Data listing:
====================
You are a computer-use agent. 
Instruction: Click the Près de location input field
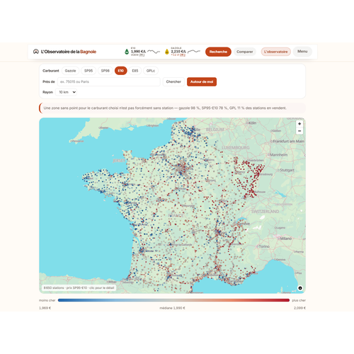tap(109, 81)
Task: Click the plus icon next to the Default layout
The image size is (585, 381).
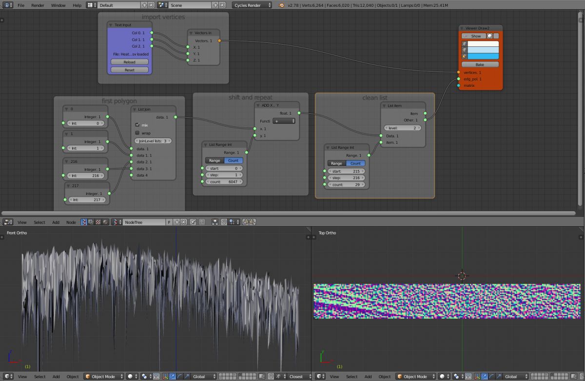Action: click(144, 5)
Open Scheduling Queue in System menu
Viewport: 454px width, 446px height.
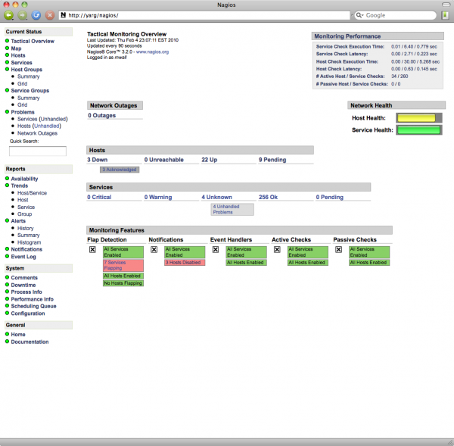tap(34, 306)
====================
| Required work |
Give the lines starting at the one that contains "Task: Click the" and ending with the last line of the items as a numbered list, skipping any blank lines. Leave the pictures out.

| Final result |
1. Task: Click the plus icon next to the Default layout
2. The image size is (585, 381).
3. Action: click(144, 5)
4. Open Scheduling Queue in System menu
5. Viewport: 454px width, 446px height.
6. tap(34, 306)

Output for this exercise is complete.